With some international assistance, notably from the United Kingdom, the United States launched a brief air bombing campaign in Iraq followed by a massive ground invasion, arising from Kuwait in the south. The resistance encountered was heavier than expected, especially in the major cities, which nevertheless capitulated and fell under U.S. or British control by the end of April; on May 1 President Bush declared an end to major combat. Armed resistance, however, continued and even increased, primarily as guerrilla attacks on U.S. soldiers and on Iraqis assuming positions of leadership. The American goal of a rebuilt, democratic state in Iraq proved elusive, as U.S. administrators struggled to reinstitute basic infrastructure to the country following the victory.
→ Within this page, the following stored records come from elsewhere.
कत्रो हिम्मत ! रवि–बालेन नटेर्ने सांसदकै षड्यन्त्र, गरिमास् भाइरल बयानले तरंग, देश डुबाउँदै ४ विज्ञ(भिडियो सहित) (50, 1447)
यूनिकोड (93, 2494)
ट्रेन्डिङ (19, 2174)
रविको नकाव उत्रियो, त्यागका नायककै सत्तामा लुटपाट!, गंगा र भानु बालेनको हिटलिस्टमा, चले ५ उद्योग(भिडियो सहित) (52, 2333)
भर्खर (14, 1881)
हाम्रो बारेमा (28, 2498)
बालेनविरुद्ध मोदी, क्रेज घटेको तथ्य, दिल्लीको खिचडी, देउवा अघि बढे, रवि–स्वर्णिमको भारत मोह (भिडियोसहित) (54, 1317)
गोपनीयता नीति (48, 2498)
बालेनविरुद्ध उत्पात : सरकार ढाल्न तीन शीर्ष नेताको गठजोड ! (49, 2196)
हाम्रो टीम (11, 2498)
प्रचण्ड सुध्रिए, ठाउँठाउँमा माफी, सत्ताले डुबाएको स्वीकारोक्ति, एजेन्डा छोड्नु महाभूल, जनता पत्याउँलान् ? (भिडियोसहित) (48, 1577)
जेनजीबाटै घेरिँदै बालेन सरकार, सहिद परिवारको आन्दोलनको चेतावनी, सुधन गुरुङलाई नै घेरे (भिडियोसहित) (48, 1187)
Just as elusive were Iraq’s former leader, Saddam Hussein, who was eventually captured in December, and hard evidence of weapons of mass destruction. The lack of such evidence and continuing American casualties emboldened critics of the administration, who questioned the prewar intelligence gathered to support the invasion.
As a result, the Iraq War became a major issue in the campaign for the 2004 presidential election between Bush and his Democratic challenger, U.S. Sen. John Kerry of Massachusetts. Other campaign issues included joblessness, homeland security, free trade, health care, and the role of the country in the international community, as well as debates over religion, abortion, marriage, and civil rights. Candidate spending, voter turnout, and partisan dissension were high, and Bush defeated Kerry in a contentious and close election, which seemed, like the 2000 election, to hinge on the electoral votes of a single state, this time Ohio.
Bush began his second term emboldened by a larger Republican majority in both the House of Representatives and the Senate, with promises to prop up the sagging economy, allay domestic security fears, reduce the national debt, lower unemployment, and help usher in an era of democracy in Iraq. In particular, he sought to privatize Social Security and overhaul the tax system.
By mid-decade the economy showed strong signs of revival, based partly on the continuing upsurge of the housing market. Bush’s plan for Social Security reform, however, proved unpopular and never even came to a vote. The president’s personal popularity and that of his party began to wane as it was beset with a series of ethics-related scandals. In 2005 Republican House majority leader Tom Delay was forced to step down after a Texas grand jury indicted him on election-law violations; later he was further linked to influence-peddling indiscretions that led to the conviction and imprisonment of lobbyist Jack Abramoff. In 2006, reports of national security-related government wiretapping and allegations of torture of some suspected terrorists alarmed civil libertarians. The next year Attorney General Alberto Gonzales was forced to resign after a probe into the “political” firing of eight U.S. attorneys; and Lewis (“Scooter”) Libby, special assistant to Vice Pres. Dick Cheney, was convicted of lying to a special counsel regarding his involvement in the politically motivated leak of a CIA agent’s covert identity.
Even more damaging to Bush’s standing with many Americans was what was widely seen as the federal government’s failure to deal promptly and effectively with the fallout from Hurricane Katrina, which devastated parts of Alabama, Mississippi, Florida, and Louisiana, especially New Orleans, in late August 2005. Moreover, with casualties mounting in Iraq, more people had come to believe that the Bush administration had misled the country into war. As a result of all these factors, the Democrats were able to win narrow majorities in both houses of Congress following the 2006 midterm election. Determined to stay the course in Iraq and in spite of strong Democratic opposition, Bush authorized a “surge” of an additional 30,000 troops that brought the total of U.S. combatants in the country to some 160,000 by autumn 2007. But even as the surge reduced violence in Iraq, the war and the president remained unpopular.